• [Exercise instructions] In the records below, begin at the line that has "Where should I click to: Expand" and stop after the line that has "Given: Click the Scan"; quote those lines verbatim and nothing more.

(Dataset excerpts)
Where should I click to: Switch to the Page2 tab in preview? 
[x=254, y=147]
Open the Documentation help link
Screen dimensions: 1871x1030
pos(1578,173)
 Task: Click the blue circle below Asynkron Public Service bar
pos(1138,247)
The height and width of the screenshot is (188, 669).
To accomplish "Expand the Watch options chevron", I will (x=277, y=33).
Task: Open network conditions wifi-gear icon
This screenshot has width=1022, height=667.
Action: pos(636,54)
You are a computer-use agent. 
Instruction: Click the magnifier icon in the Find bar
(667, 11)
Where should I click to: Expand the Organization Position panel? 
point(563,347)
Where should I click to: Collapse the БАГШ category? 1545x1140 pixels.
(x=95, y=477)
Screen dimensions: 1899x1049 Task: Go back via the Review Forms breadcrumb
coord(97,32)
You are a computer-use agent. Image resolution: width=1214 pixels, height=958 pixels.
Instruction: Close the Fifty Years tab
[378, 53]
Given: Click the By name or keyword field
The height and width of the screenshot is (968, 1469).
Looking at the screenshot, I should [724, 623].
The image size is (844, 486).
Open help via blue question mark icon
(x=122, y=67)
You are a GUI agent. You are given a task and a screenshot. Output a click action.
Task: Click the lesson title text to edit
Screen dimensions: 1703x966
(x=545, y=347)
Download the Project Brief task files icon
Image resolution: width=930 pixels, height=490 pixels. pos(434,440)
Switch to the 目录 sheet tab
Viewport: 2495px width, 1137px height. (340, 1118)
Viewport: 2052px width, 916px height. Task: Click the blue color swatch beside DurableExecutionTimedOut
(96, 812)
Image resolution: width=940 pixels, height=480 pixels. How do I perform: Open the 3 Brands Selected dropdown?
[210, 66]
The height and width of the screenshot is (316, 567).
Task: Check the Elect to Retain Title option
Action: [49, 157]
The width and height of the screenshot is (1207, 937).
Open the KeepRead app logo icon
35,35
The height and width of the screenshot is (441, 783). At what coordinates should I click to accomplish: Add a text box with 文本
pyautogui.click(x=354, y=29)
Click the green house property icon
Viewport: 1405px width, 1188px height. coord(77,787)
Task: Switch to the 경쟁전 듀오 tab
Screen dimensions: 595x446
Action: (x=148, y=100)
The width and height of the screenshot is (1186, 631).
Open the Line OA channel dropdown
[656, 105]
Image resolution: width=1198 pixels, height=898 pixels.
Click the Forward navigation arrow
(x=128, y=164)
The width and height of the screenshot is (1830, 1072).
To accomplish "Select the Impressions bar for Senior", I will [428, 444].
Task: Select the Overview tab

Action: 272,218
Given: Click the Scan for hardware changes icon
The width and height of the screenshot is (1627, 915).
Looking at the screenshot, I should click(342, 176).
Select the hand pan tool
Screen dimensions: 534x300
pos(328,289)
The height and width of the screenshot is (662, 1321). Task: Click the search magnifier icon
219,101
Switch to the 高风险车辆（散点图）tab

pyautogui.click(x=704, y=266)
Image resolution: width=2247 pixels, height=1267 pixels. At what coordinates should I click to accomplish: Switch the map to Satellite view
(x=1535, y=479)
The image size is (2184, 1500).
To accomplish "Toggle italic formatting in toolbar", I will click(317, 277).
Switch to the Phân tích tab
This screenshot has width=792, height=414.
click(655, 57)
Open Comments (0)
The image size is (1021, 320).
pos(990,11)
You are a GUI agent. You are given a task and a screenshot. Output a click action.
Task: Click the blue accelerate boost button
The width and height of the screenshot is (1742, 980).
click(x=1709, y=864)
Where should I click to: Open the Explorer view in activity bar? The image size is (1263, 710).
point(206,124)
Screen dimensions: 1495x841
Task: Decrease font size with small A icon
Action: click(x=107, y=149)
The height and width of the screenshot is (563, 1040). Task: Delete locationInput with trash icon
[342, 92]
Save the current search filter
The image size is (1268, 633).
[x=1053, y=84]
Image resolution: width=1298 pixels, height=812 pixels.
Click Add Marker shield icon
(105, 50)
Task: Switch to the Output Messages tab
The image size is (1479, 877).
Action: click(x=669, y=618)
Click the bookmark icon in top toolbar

• [Written solution]
Where should I click to: Expand the Organization Position panel? 
point(563,347)
Where should I click to: Collapse the БАГШ category? 1545x1140 pixels.
(x=95, y=477)
Screen dimensions: 1899x1049 Task: Go back via the Review Forms breadcrumb
coord(97,32)
You are a computer-use agent. Image resolution: width=1214 pixels, height=958 pixels.
Instruction: Close the Fifty Years tab
[378, 53]
Given: Click the By name or keyword field
The height and width of the screenshot is (968, 1469).
Looking at the screenshot, I should [724, 623].
The image size is (844, 486).
Open help via blue question mark icon
(x=122, y=67)
You are a GUI agent. You are given a task and a screenshot. Output a click action.
Task: Click the lesson title text to edit
Screen dimensions: 1703x966
(x=545, y=347)
Download the Project Brief task files icon
Image resolution: width=930 pixels, height=490 pixels. pos(434,440)
Switch to the 目录 sheet tab
Viewport: 2495px width, 1137px height. (340, 1118)
Viewport: 2052px width, 916px height. Task: Click the blue color swatch beside DurableExecutionTimedOut
(96, 812)
Image resolution: width=940 pixels, height=480 pixels. How do I perform: Open the 3 Brands Selected dropdown?
[210, 66]
The height and width of the screenshot is (316, 567).
Task: Check the Elect to Retain Title option
Action: [49, 157]
The width and height of the screenshot is (1207, 937).
Open the KeepRead app logo icon
35,35
The height and width of the screenshot is (441, 783). At what coordinates should I click to accomplish: Add a text box with 文本
pyautogui.click(x=354, y=29)
Click the green house property icon
Viewport: 1405px width, 1188px height. coord(77,787)
Task: Switch to the 경쟁전 듀오 tab
Screen dimensions: 595x446
Action: (x=148, y=100)
The width and height of the screenshot is (1186, 631).
Open the Line OA channel dropdown
[656, 105]
Image resolution: width=1198 pixels, height=898 pixels.
Click the Forward navigation arrow
(x=128, y=164)
The width and height of the screenshot is (1830, 1072).
To accomplish "Select the Impressions bar for Senior", I will [428, 444].
Task: Select the Overview tab

Action: 272,218
Given: Click the Scan for hardware changes icon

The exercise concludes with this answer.